[Data for locating words and elements]
########################################
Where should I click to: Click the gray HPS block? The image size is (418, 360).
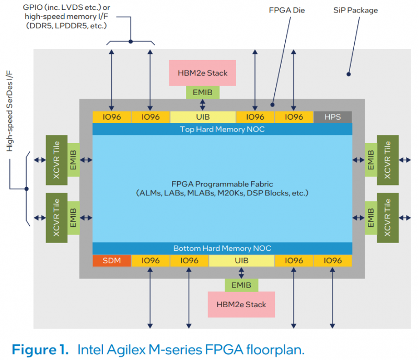[332, 117]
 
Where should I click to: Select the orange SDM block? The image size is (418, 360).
[112, 260]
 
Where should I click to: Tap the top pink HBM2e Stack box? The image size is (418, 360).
[203, 73]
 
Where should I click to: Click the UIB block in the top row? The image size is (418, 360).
[203, 117]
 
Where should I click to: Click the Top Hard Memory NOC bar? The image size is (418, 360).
[222, 129]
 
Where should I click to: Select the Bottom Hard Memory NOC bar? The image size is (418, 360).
[222, 248]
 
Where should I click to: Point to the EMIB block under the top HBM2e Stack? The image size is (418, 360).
[203, 92]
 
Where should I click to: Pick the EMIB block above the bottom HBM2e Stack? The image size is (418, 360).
[241, 285]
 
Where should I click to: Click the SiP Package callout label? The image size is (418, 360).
[355, 10]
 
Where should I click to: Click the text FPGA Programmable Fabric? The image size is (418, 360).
[222, 183]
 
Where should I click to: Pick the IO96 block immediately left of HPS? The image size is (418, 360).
[294, 117]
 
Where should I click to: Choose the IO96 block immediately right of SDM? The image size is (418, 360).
[150, 260]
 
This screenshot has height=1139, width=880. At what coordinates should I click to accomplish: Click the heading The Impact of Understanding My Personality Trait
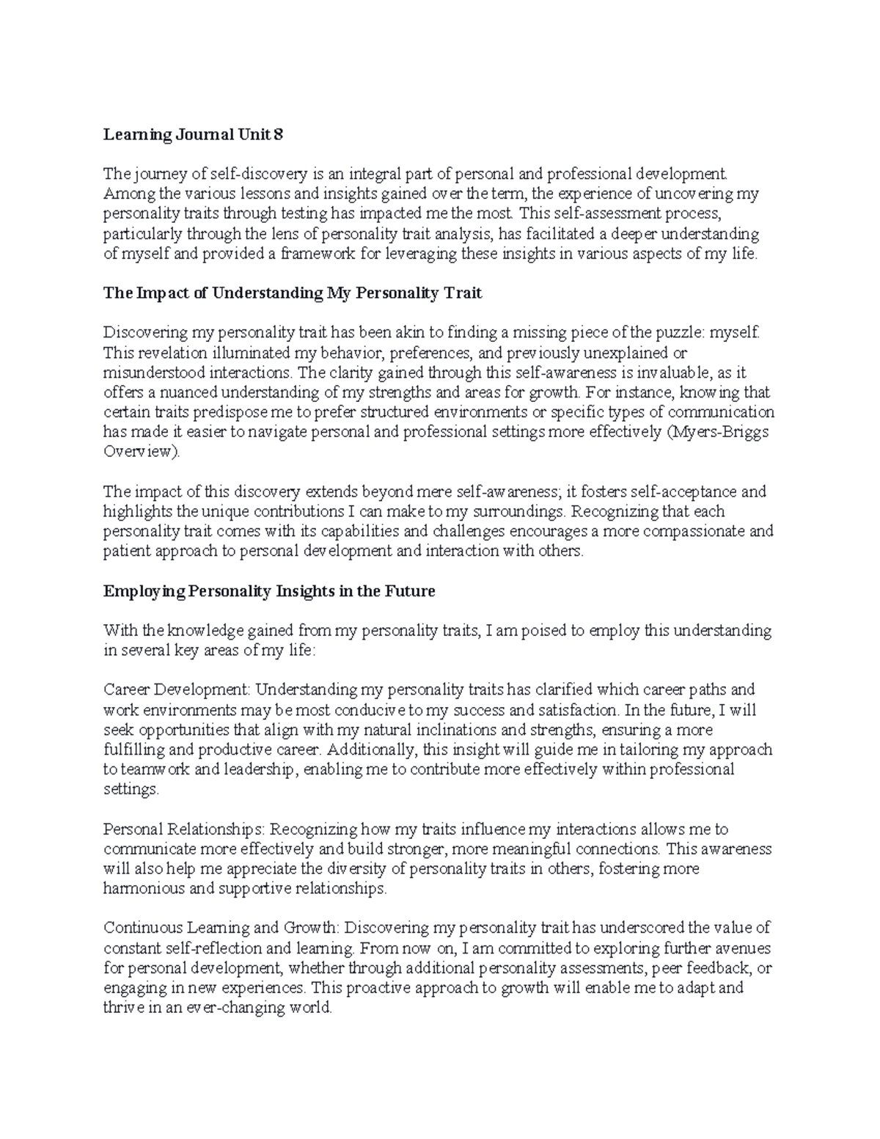tap(293, 293)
########################################
Your objective – Identify each line in the rows above that contains the word "Pick", and copy those lines.

Output for this exercise –
Where should I click to: Pick the EMIB block above the bottom HBM2e Stack? The image size is (418, 360).
Where should I click to: Pick the IO96 block immediately left of HPS? The image size is (418, 360).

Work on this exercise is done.